Alex Carroll

No. 88
- Position: Wide receiver

Personal information
- Born: March 18, 1992 (age 34) Victoria, British Columbia, Canada
- Listed height: 5 ft 11 in (1.80 m)
- Listed weight: 195 lb (88 kg)

Career information
- High school: Mount Douglas SS
- University: Queen's Golden Gaels

Career history
- 2015: Saskatchewan Roughriders
- 2017: Montreal Alouettes
- Stats at CFL.ca

= Alex Carroll =

Canadian football player (born 1992)

Alex Carroll (born March 18, 1992) is a Canadian former professional football wide receiver. He played for the Saskatchewan Roughriders of the Canadian Football League in 2015 and later was a member of the Montreal Alouettes in 2017. He previously attended Queen's University where he played college football for the Golden Gaels and studied political science.

== Early career ==

Carroll played high school football at Mount Douglas Secondary School. He played for the Queen's Golden Gaels from 2010 to 2014, where he was a receiver, kickoff returner, and punt returner. In 2012, Carroll suffered a severe knee injury in a playoff game against the Guelph Gryphons, tearing his anterior cruciate ligament (ACL), lateral meniscus, and medial meniscus. The injury required reconstructive surgery. Carroll was eligible for the 2014 CFL draft, but was not selected. He subsequently returned to the Gaels for his fifth year of eligibility in 2014, playing in eight games. He finished his final year with 52 receptions for 875 yards and eight touchdowns.

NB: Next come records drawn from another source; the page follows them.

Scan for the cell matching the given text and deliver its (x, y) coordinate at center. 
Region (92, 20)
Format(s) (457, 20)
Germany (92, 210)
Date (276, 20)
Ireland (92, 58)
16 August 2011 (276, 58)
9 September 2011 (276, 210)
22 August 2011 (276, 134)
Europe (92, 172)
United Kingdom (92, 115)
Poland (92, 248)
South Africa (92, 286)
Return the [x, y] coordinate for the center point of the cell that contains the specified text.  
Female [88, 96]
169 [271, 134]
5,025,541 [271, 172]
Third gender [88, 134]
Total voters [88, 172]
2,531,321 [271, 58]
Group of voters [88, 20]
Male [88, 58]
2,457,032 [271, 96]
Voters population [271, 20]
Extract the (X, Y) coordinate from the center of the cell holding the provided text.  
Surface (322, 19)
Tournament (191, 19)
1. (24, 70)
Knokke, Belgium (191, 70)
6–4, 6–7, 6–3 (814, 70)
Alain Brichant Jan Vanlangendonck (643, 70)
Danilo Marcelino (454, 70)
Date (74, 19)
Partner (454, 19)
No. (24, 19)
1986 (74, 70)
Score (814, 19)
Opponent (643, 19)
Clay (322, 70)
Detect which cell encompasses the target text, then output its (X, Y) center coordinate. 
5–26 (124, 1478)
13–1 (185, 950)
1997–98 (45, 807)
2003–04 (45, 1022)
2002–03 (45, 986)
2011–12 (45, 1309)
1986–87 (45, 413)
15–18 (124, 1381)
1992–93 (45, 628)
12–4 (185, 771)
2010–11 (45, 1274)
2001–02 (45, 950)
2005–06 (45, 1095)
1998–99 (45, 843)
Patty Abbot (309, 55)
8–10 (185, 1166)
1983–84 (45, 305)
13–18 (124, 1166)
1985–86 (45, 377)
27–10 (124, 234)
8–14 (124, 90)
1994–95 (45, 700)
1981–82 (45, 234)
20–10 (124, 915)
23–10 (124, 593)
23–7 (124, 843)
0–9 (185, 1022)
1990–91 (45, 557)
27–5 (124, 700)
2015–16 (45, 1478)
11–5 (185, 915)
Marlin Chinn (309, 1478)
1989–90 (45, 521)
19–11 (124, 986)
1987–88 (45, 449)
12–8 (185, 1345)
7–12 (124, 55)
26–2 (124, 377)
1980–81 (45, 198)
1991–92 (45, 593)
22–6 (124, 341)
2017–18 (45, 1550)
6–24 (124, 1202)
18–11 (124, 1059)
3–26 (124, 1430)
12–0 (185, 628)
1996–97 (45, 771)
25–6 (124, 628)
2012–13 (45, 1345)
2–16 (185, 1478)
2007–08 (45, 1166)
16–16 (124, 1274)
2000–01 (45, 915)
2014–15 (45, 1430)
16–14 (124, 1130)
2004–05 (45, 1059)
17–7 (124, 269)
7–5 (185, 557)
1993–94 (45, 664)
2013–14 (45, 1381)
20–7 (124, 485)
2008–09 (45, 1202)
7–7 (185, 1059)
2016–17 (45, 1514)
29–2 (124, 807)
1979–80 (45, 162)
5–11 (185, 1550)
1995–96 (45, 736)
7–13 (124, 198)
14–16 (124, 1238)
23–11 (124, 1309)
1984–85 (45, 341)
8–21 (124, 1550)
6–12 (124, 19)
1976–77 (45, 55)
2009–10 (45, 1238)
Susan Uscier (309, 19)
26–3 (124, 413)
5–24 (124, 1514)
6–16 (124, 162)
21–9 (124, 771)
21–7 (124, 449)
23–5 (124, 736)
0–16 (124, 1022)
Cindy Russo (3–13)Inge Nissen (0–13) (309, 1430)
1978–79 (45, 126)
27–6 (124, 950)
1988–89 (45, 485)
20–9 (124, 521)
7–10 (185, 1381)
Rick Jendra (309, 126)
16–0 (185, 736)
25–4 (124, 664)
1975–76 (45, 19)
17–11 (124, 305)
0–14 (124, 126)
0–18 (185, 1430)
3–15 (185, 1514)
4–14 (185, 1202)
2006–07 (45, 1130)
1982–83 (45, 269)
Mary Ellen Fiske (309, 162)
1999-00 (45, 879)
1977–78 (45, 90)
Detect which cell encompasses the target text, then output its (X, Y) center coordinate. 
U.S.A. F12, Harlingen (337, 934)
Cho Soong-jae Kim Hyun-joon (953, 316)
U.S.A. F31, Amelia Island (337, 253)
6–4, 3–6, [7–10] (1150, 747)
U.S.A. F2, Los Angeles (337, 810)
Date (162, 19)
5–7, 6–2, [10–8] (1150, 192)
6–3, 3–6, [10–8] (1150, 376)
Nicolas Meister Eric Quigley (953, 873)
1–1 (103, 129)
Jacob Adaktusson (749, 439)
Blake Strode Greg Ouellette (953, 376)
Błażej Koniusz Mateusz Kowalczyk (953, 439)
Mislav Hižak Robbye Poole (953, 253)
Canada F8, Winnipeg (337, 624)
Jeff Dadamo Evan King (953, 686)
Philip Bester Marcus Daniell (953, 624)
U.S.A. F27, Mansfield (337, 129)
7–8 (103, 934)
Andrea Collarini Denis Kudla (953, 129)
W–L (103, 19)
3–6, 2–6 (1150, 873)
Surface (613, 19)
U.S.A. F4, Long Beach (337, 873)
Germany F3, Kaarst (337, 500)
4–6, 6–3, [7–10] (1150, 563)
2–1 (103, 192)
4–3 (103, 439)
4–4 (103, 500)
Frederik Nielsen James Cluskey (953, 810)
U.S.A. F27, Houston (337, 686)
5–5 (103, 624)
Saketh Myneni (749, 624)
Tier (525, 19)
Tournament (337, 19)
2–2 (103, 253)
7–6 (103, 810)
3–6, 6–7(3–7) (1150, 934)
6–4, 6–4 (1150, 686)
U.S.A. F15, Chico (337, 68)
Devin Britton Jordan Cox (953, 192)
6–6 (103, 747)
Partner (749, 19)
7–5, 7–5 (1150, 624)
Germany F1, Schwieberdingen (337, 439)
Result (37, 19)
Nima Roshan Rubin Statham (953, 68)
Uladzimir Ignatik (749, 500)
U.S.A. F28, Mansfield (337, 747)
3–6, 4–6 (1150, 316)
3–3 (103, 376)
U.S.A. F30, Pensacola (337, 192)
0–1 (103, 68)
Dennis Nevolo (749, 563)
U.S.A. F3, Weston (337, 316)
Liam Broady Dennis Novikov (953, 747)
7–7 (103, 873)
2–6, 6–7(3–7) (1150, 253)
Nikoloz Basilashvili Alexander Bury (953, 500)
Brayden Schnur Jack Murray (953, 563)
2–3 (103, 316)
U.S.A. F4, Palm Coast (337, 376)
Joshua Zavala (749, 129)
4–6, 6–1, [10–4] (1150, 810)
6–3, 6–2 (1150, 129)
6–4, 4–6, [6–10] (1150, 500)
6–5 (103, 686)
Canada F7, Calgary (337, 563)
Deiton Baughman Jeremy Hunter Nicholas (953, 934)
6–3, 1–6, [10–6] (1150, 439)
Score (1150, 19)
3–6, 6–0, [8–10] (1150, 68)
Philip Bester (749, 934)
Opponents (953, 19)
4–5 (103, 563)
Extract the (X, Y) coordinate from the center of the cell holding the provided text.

Carroll was named a first-team all-star at wide receiver and second-team all-star at kick and punt returner within the Ontario University Athletics (OUA) regional athletics organization.

== Professional career ==

Following his performance during his final season with the Gaels, Carroll was invited to the regional CFL Combine in Edmonton and a mini-camp with the Saskatchewan Roughriders. The Roughriders signed Carroll in late April as an undrafted free agent. He was placed on the practice roster following the preseason. Carroll made his CFL debut against the BC Lions on July 10, playing mostly on the special teams. On August 22, he made his first start as a receiver against the Calgary Stampeders, catching his first CFL pass for 15 yards and a touchdown. He was released by the Roughriders on May 13, 2016.

Carroll signed with the Montreal Alouettes in 2017, but suffered an injury that made him miss the season.

==Later life==
After his football career, Carroll worked for the real estate business Engel & Völkers.